This we know for sure:
A president of the United States should never strong-arm a foreign government into digging up dirt on a political opponent.
That’s putting raw self-interest above what’s best for the country. That’s an impeachable offense.
Yet we have every reason to believe President Donald Trump has done just that.
In the coming days, Trump’s defenders, in their desperate denial, will attempt to spin this otherwise. Don’t be taken in.
There is much we have yet to learn about a complaint filed in August by an anonymous whistleblower. But the gist of the allegation, submitted to the intelligence community’s inspector general, appears to go like this:
The Trump administration, including the president himself, put the squeeze on the president of Ukraine, Volodymyr Zelensky, to investigate the business dealings of a son of former Vice President Joe Biden, who is a Democratic candidate for president. If Ukraine did not go after the Bidens, Zelensky had ever reason to fear, the White House would block $250 million in military assistance that Congress had already approved.

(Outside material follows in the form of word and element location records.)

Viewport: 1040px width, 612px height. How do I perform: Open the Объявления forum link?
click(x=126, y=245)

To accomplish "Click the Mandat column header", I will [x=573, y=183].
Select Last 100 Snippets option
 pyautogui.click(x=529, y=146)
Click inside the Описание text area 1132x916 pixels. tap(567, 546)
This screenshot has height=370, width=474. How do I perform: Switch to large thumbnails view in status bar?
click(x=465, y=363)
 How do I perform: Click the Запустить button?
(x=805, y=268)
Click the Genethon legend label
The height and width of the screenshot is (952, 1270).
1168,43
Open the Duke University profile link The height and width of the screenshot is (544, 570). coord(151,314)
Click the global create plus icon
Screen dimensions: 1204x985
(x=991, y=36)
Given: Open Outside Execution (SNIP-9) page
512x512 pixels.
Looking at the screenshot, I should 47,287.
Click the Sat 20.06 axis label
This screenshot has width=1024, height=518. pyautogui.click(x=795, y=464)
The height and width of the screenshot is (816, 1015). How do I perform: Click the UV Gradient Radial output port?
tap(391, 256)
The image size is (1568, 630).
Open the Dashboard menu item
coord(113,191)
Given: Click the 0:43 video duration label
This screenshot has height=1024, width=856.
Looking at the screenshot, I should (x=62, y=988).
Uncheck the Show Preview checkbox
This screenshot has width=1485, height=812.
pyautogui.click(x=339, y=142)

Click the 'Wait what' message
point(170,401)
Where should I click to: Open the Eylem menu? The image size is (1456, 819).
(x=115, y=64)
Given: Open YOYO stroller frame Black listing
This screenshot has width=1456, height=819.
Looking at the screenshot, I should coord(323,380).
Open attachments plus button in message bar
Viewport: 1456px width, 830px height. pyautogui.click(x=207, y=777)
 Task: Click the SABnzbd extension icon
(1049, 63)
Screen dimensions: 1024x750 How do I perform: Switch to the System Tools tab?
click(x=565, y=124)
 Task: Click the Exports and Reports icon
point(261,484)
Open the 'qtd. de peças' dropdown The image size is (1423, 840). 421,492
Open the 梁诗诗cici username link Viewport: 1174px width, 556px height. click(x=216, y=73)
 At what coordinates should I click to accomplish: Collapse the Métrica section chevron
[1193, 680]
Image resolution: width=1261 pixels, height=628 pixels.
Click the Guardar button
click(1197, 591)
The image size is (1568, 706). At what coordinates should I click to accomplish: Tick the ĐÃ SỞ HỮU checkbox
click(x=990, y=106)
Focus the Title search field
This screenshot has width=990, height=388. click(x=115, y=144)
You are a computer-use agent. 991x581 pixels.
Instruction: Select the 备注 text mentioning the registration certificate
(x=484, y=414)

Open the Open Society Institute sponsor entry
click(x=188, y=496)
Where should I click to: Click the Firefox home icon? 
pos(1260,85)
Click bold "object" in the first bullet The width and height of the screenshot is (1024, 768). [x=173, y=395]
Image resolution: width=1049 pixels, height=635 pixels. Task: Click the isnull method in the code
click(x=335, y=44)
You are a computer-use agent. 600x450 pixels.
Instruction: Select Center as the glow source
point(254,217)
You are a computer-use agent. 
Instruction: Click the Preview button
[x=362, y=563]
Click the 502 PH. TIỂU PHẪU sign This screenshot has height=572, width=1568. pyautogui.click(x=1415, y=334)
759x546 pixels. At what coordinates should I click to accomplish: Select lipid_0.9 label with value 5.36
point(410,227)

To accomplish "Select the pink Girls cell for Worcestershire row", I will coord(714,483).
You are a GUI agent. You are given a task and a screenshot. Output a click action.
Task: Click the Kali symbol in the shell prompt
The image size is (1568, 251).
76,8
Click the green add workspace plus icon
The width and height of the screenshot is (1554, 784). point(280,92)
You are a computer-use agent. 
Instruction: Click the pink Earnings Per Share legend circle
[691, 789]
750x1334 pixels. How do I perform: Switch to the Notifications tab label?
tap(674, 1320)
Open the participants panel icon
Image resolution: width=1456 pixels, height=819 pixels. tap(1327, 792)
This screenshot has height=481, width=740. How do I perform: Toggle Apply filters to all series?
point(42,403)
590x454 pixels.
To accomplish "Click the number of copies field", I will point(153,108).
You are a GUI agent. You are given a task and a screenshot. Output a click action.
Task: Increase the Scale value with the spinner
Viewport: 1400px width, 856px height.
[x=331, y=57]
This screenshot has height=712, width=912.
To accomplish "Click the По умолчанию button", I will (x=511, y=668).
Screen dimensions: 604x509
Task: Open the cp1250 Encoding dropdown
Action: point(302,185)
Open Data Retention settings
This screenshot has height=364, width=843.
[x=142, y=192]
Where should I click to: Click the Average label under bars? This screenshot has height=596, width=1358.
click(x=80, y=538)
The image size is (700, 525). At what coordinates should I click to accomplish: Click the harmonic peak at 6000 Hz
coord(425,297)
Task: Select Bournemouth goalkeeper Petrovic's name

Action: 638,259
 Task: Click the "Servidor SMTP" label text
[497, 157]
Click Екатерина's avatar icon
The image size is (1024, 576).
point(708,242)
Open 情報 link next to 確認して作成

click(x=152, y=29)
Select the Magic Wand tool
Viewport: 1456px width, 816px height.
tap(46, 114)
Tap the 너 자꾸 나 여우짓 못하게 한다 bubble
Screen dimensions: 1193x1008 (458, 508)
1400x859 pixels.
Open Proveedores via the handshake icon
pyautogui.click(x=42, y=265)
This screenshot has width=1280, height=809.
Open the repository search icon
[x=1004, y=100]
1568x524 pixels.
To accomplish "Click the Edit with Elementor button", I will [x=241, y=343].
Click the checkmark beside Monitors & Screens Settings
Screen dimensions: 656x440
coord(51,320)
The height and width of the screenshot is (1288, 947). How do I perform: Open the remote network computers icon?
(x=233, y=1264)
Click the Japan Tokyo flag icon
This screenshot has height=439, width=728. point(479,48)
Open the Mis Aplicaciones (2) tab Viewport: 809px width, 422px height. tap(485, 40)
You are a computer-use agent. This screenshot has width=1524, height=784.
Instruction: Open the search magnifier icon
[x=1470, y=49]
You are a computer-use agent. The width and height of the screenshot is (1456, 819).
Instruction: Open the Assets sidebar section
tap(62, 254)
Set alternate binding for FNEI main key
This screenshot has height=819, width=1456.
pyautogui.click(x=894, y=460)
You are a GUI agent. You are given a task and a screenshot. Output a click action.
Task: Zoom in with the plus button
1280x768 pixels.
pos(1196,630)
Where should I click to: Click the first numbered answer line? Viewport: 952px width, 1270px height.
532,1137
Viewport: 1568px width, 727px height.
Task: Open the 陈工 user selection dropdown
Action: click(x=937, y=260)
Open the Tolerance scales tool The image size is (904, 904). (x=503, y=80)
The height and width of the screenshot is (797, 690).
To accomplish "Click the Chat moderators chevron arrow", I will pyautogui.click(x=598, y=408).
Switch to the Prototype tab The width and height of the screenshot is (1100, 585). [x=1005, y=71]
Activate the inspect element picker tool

And, in fact, the White House did slow-walk the military assistance package for weeks, releasing the funds only on Sept. 12 — the day after a House committee asked for information about the whistleblower complaint.
The president’s defense, put forth on Friday, is this: It “doesn’t matter” what he said to anybody in Ukraine and, gee, “someone ought to look into Joe Biden.”
To which all American patriots should reply: Yes, Mr. President, it does matter. You took an oath to do what’s best for your country, not for your reelection.
If there is legitimate dirt to be found on the Bidens, Mr. President, go for it, even if the current accusations involving Hunter Biden’s work for a Ukrainian gas company appear to be another case of Fox News hocus pocus.
But American foreign policy can never be an arm of a president’s reelection campaign.
Three House committees now are demanding to see the details of the whistleblower’s complaint, which they contend is their right under the law. The White House is blocking this effort, claiming that the president’s communications, which apparently lie at the heart of the whistle-blower’s complaint, are subject to executive privilege.
We don’t know who’s right on the law on this one, though we’d like to see the release of the whistleblower’s full complaint.
We just know that a miserably unethical presidency grows worse by the day.